Sunday, September 28, 2014

Ignoring is Disrespectful Even When Mad

Dear Readers,
                I do not know where this idea came from, but ignoring someone completely when you are angry with him or her is not a civilized way of dealing with it. Yes, it is best to have some time apart to cool down, but that does no good if you brood over some problem without communicating it. You may have heard that people who fight grow closer together. That is because by arguing, you are at least communicating the problems instead of letting them multiply.
                If you don’t communicate when you have a problem, you leave it to the other to try and deduce what is wrong. Even if he or she can tell that something is wrong, they are unlikely to figure out what that something was. This is especially the case when they don’t think or did not do anything wrong at all.
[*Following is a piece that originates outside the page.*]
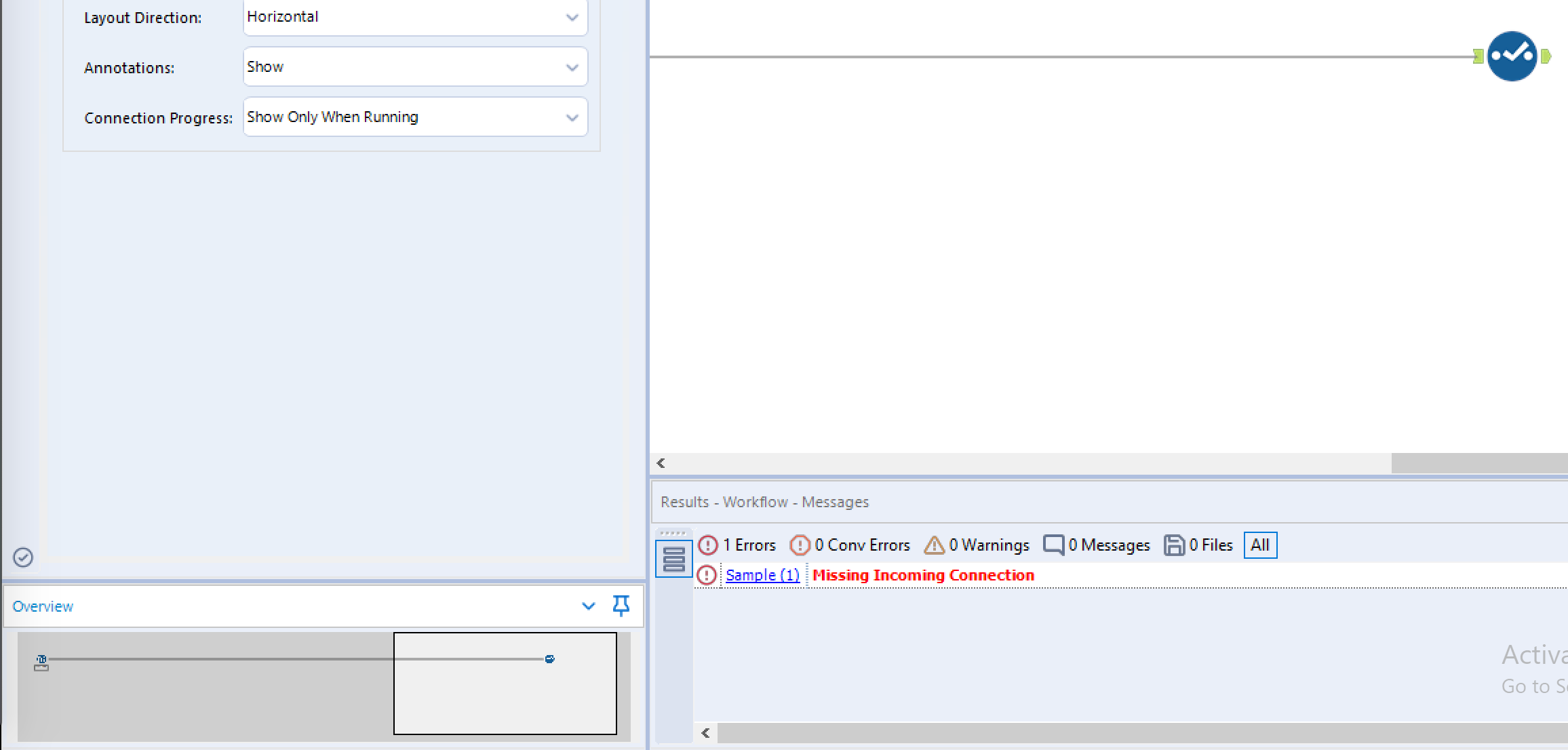Click the viewport rectangle in the Overview minimap
This screenshot has height=750, width=1568.
coord(505,683)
However, if you refuse to talk about it, there’s little to no way for them to explain or correct a misunderstanding.
                 When you do have a problem with someone, the best thing to do is take a breather. When something makes you angry, it’s generally only for 15 minutes max and the reasons why you are still angry come into play. So it might not be just one problem but 20 small ones. Now, it’s not good to just say them out of the blue either. You should give some warning that you need to talk about something but you need a few moments to prepare. This might also allow the other person to examine the problem beforehand and think clearly instead of saying something stupid. When this is done, your discussions have a good chance of being more civilized.
With Peace and Love,

N. D. Moharo

Monday, September 15, 2014

Misunderstanding and Creation

Dear Readers,
    Last week, J. D. Nyle posted a letter which mentioned a little bit about his development of his story. In that letter, he made a comment that misunderstandings helped spur his imagination. I find this interesting as I personally do not like being misunderstood. However, I can see how not properly understanding an element can lead to creativity.
    A while back, I wrote a letter about creativity and originality. There, I mention that an artist can only use what he is given. The imagination naturally only uses what it has seen. Misunderstanding how something is supposed to be grants a layer of freedom for creativity. It paves a new path for understanding how something could work. Even after he comes to understand something properly, the experience with his own development is invaluable. It could be said that whatever he made from that mistake is his own creation.
    So I tell you that it is alright to not understand something right away. The process of developing an idea is one of the best inspirations for creativity.